WORK INSTRUCTION >> Nothing but the listing below, retyped exactly, should appear in the answer.

MATERIAL FOR THIS TASK >>

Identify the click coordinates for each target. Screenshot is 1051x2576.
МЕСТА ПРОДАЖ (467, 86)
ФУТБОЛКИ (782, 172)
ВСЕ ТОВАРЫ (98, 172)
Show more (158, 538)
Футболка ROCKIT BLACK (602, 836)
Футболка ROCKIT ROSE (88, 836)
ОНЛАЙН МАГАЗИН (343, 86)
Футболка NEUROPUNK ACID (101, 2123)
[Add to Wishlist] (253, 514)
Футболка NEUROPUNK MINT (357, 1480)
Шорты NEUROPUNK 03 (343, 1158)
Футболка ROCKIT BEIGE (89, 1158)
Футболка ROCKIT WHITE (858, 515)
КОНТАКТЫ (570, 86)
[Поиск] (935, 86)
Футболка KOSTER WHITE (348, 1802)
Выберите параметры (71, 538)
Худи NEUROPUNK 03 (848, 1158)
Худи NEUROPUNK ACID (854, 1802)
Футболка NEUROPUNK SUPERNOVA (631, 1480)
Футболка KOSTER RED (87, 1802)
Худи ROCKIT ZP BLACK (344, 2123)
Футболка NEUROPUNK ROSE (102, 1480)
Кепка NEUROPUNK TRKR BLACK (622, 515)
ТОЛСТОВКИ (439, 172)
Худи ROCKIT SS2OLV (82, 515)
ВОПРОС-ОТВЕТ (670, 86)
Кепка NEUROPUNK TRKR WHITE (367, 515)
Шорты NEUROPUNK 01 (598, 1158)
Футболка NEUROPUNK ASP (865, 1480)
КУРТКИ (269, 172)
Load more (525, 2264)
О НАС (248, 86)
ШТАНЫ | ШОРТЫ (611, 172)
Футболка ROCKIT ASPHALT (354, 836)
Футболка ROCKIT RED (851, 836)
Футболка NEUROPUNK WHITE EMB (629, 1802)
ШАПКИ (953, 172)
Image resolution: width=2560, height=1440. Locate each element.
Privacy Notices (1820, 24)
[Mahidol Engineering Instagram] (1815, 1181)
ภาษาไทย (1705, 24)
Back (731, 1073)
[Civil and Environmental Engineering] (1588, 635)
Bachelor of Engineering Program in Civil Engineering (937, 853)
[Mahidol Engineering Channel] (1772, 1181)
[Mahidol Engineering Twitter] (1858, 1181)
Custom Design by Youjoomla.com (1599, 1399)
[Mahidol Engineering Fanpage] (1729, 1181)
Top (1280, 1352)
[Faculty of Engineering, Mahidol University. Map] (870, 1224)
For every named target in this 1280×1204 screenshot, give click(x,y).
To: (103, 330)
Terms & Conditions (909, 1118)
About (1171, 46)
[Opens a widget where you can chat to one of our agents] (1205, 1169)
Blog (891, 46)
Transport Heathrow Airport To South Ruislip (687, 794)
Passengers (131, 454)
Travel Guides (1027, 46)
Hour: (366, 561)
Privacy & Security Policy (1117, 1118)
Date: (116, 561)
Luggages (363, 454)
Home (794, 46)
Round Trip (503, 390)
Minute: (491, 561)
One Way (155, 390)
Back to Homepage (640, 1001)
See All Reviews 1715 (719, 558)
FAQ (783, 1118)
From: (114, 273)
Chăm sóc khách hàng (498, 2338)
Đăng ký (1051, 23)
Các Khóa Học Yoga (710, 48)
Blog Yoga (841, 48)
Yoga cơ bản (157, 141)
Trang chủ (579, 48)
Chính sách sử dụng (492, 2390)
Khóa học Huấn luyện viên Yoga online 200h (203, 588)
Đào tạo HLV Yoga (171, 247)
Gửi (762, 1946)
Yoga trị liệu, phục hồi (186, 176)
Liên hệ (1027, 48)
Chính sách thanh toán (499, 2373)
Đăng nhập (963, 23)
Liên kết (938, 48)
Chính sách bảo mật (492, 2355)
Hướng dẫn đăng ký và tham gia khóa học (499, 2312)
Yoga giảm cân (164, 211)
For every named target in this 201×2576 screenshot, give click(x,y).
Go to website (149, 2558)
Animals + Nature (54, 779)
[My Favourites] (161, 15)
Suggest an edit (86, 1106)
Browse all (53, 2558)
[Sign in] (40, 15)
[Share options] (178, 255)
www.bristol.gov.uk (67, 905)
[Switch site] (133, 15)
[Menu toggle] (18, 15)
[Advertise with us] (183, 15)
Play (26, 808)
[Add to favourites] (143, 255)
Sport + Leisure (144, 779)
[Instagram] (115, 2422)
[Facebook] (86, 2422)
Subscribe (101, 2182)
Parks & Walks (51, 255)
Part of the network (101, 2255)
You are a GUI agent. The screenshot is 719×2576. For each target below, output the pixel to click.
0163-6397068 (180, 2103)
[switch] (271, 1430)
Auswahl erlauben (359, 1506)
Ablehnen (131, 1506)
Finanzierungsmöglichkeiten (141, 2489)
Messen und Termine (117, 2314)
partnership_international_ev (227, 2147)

RESPONSE TO THE TASK >>
Identify the click coordinates for each target. Screenshot is 1051x2576.
МЕСТА ПРОДАЖ (467, 86)
ФУТБОЛКИ (782, 172)
ВСЕ ТОВАРЫ (98, 172)
Show more (158, 538)
Футболка ROCKIT BLACK (602, 836)
Футболка ROCKIT ROSE (88, 836)
ОНЛАЙН МАГАЗИН (343, 86)
Футболка NEUROPUNK ACID (101, 2123)
[Add to Wishlist] (253, 514)
Футболка NEUROPUNK MINT (357, 1480)
Шорты NEUROPUNK 03 (343, 1158)
Футболка ROCKIT BEIGE (89, 1158)
Футболка ROCKIT WHITE (858, 515)
КОНТАКТЫ (570, 86)
[Поиск] (935, 86)
Футболка KOSTER WHITE (348, 1802)
Выберите параметры (71, 538)
Худи NEUROPUNK 03 (848, 1158)
Худи NEUROPUNK ACID (854, 1802)
Футболка NEUROPUNK SUPERNOVA (631, 1480)
Футболка KOSTER RED (87, 1802)
Худи ROCKIT ZP BLACK (344, 2123)
Футболка NEUROPUNK ROSE (102, 1480)
Кепка NEUROPUNK TRKR BLACK (622, 515)
ТОЛСТОВКИ (439, 172)
Худи ROCKIT SS2OLV (82, 515)
ВОПРОС-ОТВЕТ (670, 86)
Кепка NEUROPUNK TRKR WHITE (367, 515)
Шорты NEUROPUNK 01 (598, 1158)
Футболка NEUROPUNK ASP (865, 1480)
КУРТКИ (269, 172)
Load more (525, 2264)
О НАС (248, 86)
ШТАНЫ | ШОРТЫ (611, 172)
Футболка ROCKIT ASPHALT (354, 836)
Футболка ROCKIT RED (851, 836)
Футболка NEUROPUNK WHITE EMB (629, 1802)
ШАПКИ (953, 172)
Image resolution: width=2560, height=1440. Locate each element.
Privacy Notices (1820, 24)
[Mahidol Engineering Instagram] (1815, 1181)
ภาษาไทย (1705, 24)
Back (731, 1073)
[Civil and Environmental Engineering] (1588, 635)
Bachelor of Engineering Program in Civil Engineering (937, 853)
[Mahidol Engineering Channel] (1772, 1181)
[Mahidol Engineering Twitter] (1858, 1181)
Custom Design by Youjoomla.com (1599, 1399)
[Mahidol Engineering Fanpage] (1729, 1181)
Top (1280, 1352)
[Faculty of Engineering, Mahidol University. Map] (870, 1224)
For every named target in this 1280×1204 screenshot, give click(x,y).
To: (103, 330)
Terms & Conditions (909, 1118)
About (1171, 46)
[Opens a widget where you can chat to one of our agents] (1205, 1169)
Blog (891, 46)
Transport Heathrow Airport To South Ruislip (687, 794)
Passengers (131, 454)
Travel Guides (1027, 46)
Hour: (366, 561)
Privacy & Security Policy (1117, 1118)
Date: (116, 561)
Luggages (363, 454)
Home (794, 46)
Round Trip (503, 390)
Minute: (491, 561)
One Way (155, 390)
Back to Homepage (640, 1001)
See All Reviews 1715 (719, 558)
FAQ (783, 1118)
From: (114, 273)
Chăm sóc khách hàng (498, 2338)
Đăng ký (1051, 23)
Các Khóa Học Yoga (710, 48)
Blog Yoga (841, 48)
Yoga cơ bản (157, 141)
Trang chủ (579, 48)
Chính sách sử dụng (492, 2390)
Khóa học Huấn luyện viên Yoga online 200h (203, 588)
Đào tạo HLV Yoga (171, 247)
Gửi (762, 1946)
Yoga trị liệu, phục hồi (186, 176)
Liên hệ (1027, 48)
Chính sách thanh toán (499, 2373)
Đăng nhập (963, 23)
Liên kết (938, 48)
Chính sách bảo mật (492, 2355)
Hướng dẫn đăng ký và tham gia khóa học (499, 2312)
Yoga giảm cân (164, 211)
For every named target in this 201×2576 screenshot, give click(x,y).
Go to website (149, 2558)
Animals + Nature (54, 779)
[My Favourites] (161, 15)
Suggest an edit (86, 1106)
Browse all (53, 2558)
[Sign in] (40, 15)
[Share options] (178, 255)
www.bristol.gov.uk (67, 905)
[Switch site] (133, 15)
[Menu toggle] (18, 15)
[Advertise with us] (183, 15)
Play (26, 808)
[Add to favourites] (143, 255)
Sport + Leisure (144, 779)
[Instagram] (115, 2422)
[Facebook] (86, 2422)
Subscribe (101, 2182)
Parks & Walks (51, 255)
Part of the network (101, 2255)
You are a GUI agent. The screenshot is 719×2576. For each target below, output the pixel to click.
0163-6397068 (180, 2103)
[switch] (271, 1430)
Auswahl erlauben (359, 1506)
Ablehnen (131, 1506)
Finanzierungsmöglichkeiten (141, 2489)
Messen und Termine (117, 2314)
partnership_international_ev (227, 2147)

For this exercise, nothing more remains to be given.